There are good and bad car audio drivers just as there are good and bad home audio drivers (just look at most of the trash coming from china for examples in both areas)

More swept volume (longer throw) will give you more bass (assuming you have the power to drive it), there's no replacement for displacement:smash:
 
Well I stayed home Monday to play with the sub. Took it upstairs into the living room & placed it on a carpet covered dolly. Talk about night & day difference. Much smoother, tighter, & less directional. Using the dolly I moved it around the room. From best to worst placement: 1-rooms center area, 2- against a long wall, 3- against a short wall, 4- corner. A usable (WAF) solution was to place it next to a chaise on the long wall about 3' out, used as a table.

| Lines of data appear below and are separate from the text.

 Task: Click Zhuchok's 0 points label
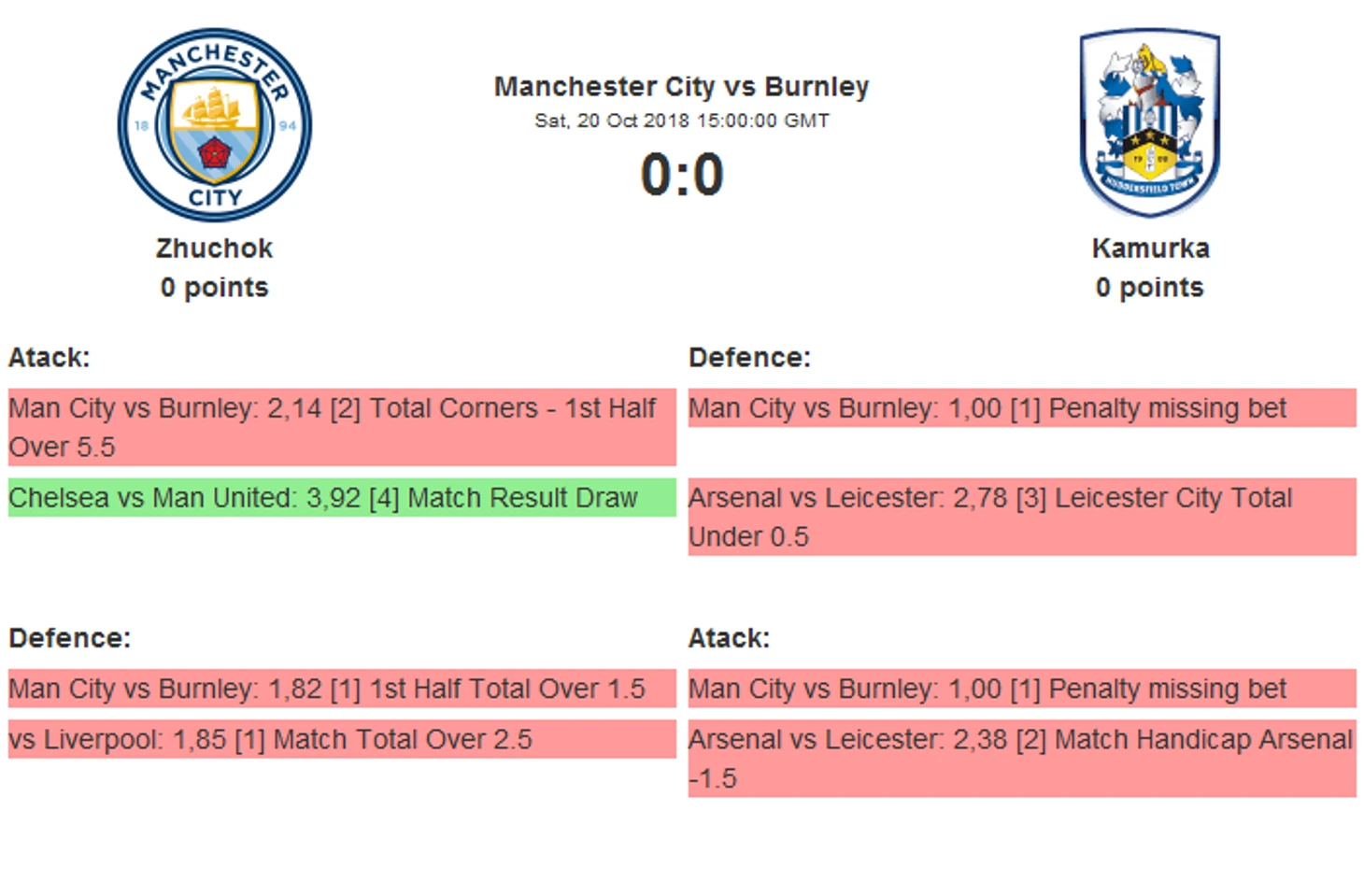(x=215, y=288)
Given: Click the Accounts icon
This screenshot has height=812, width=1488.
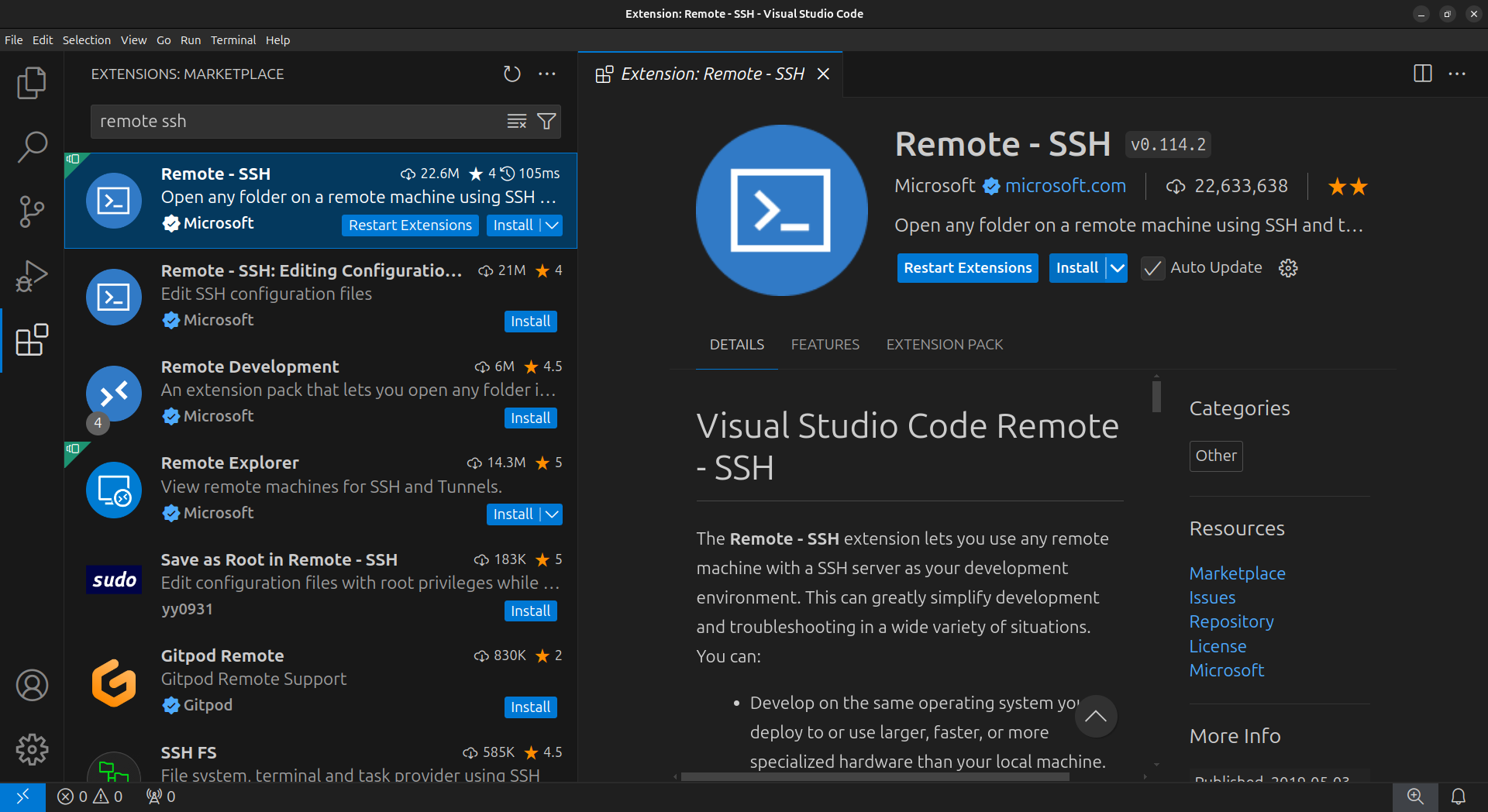Looking at the screenshot, I should (x=32, y=685).
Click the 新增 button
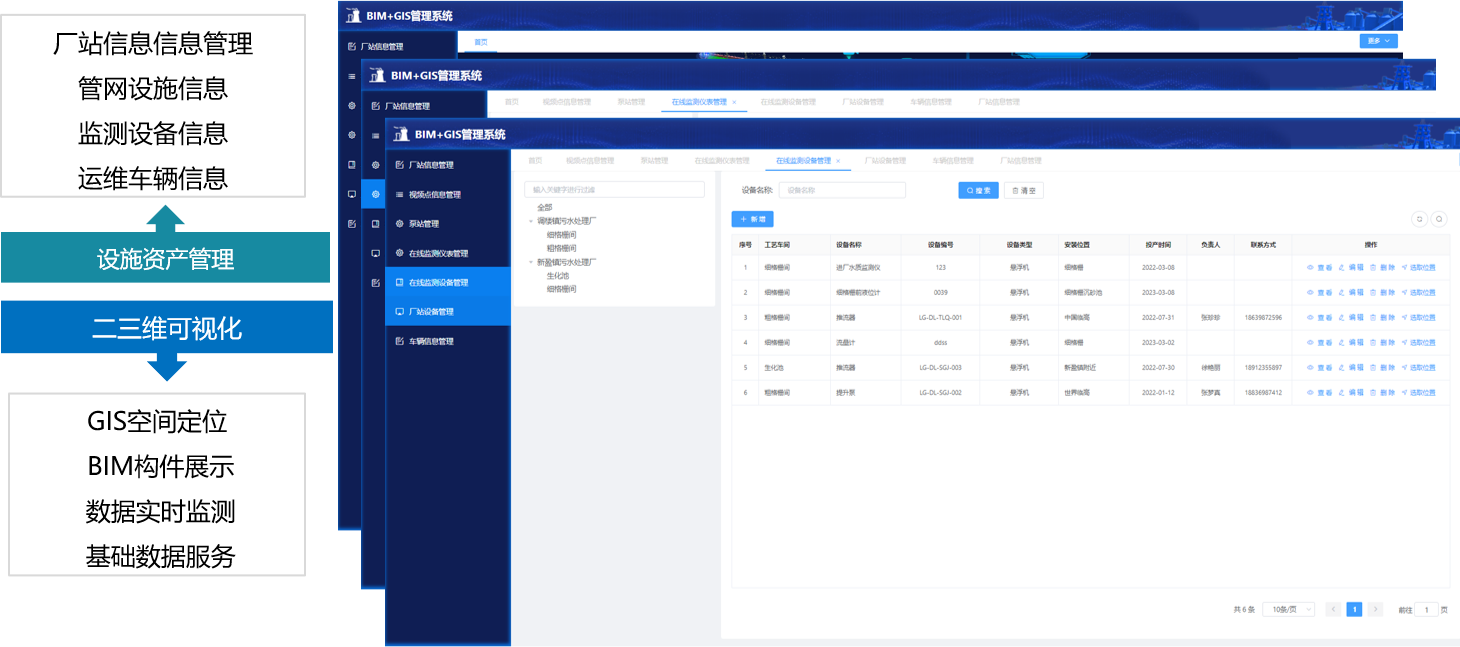This screenshot has width=1460, height=647. coord(752,219)
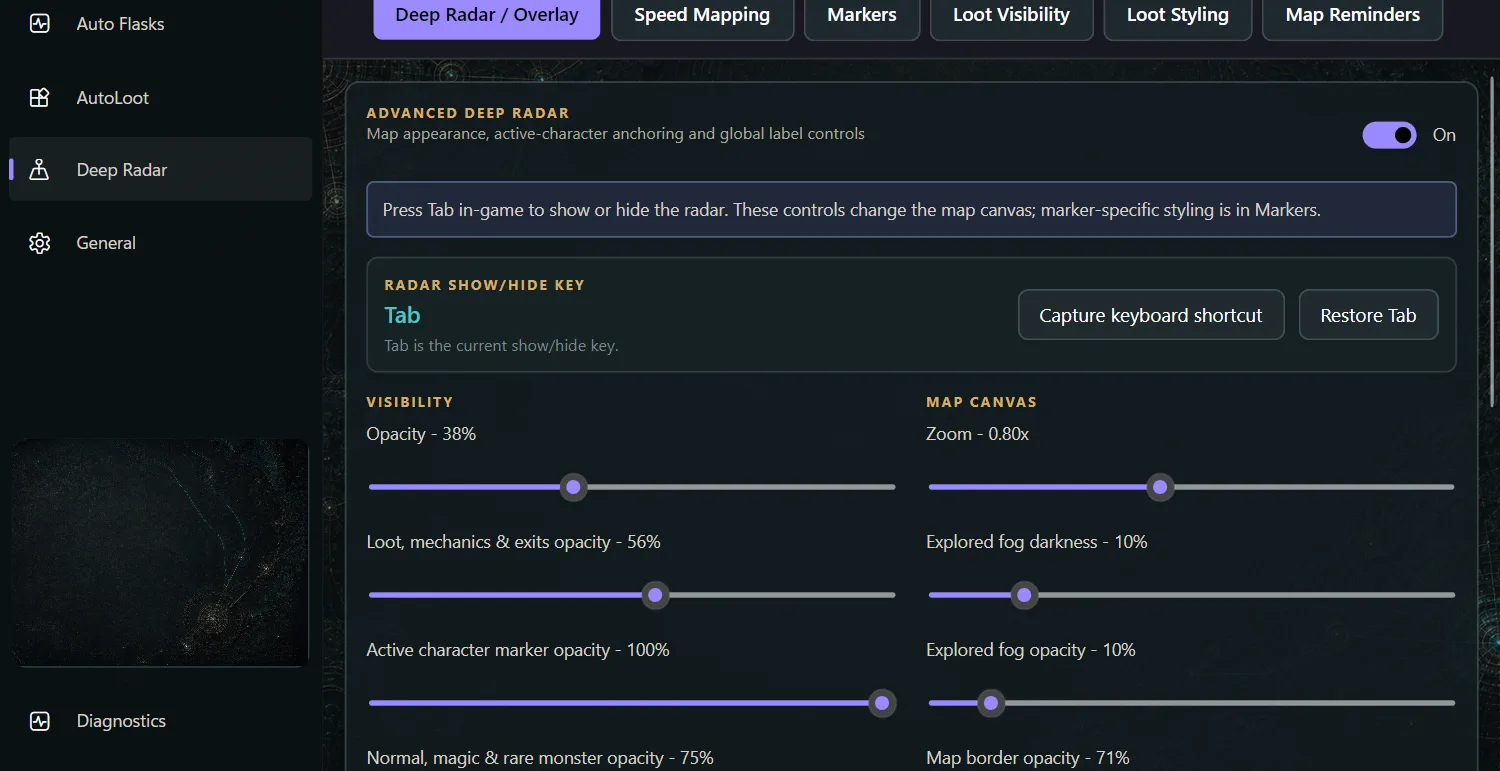Click the Zoom slider knob

click(1160, 487)
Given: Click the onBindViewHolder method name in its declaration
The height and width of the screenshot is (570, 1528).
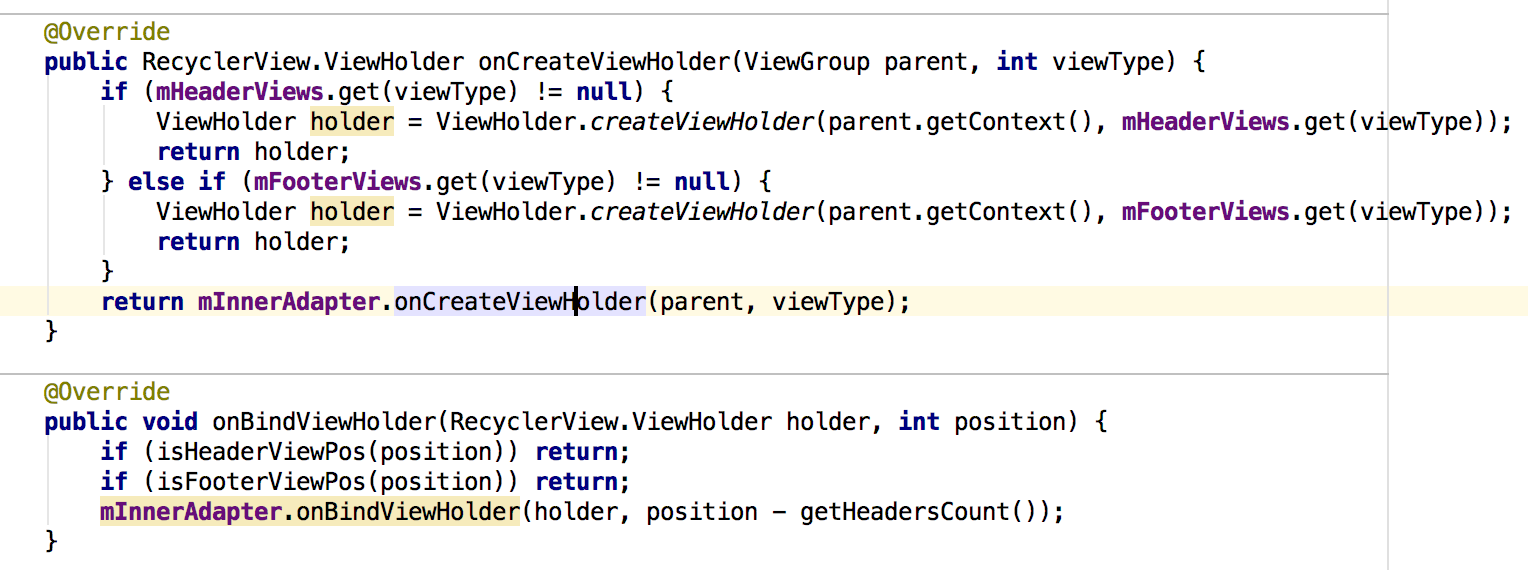Looking at the screenshot, I should tap(325, 422).
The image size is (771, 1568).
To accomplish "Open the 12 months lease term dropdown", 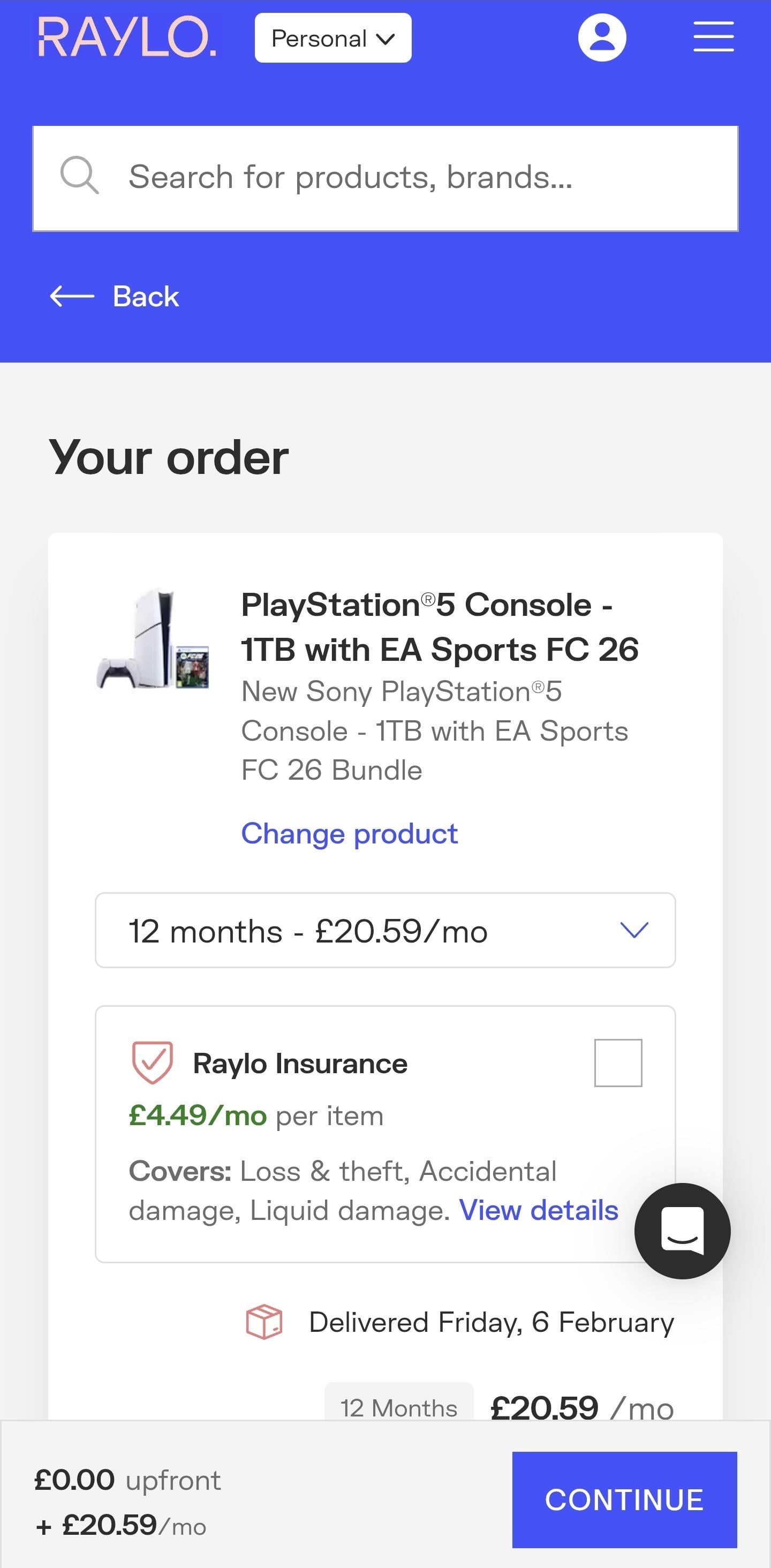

Things I learned: a parametric eq for 20-120hz would be great to have. Porcelain angels on glass shelves get itchy feet. I want to finish this and sell it before starting another sub (this could be addicting).
Thanks again for all your input, I'll have pics of the finished product at the link by this weekend.
Cheers,
Marz
 
Not sure if you can measure 'boom'. Muddy or unclear might be more correct. My basement testing had so many reflections due to the all hard surfaces area that it was like listening to multiple conversations at once. Now that it's upstairs in the living area, it appears more defined or clear. That's the best I can describe it. I'm still going to put a parametric eq on it to even it out a little more.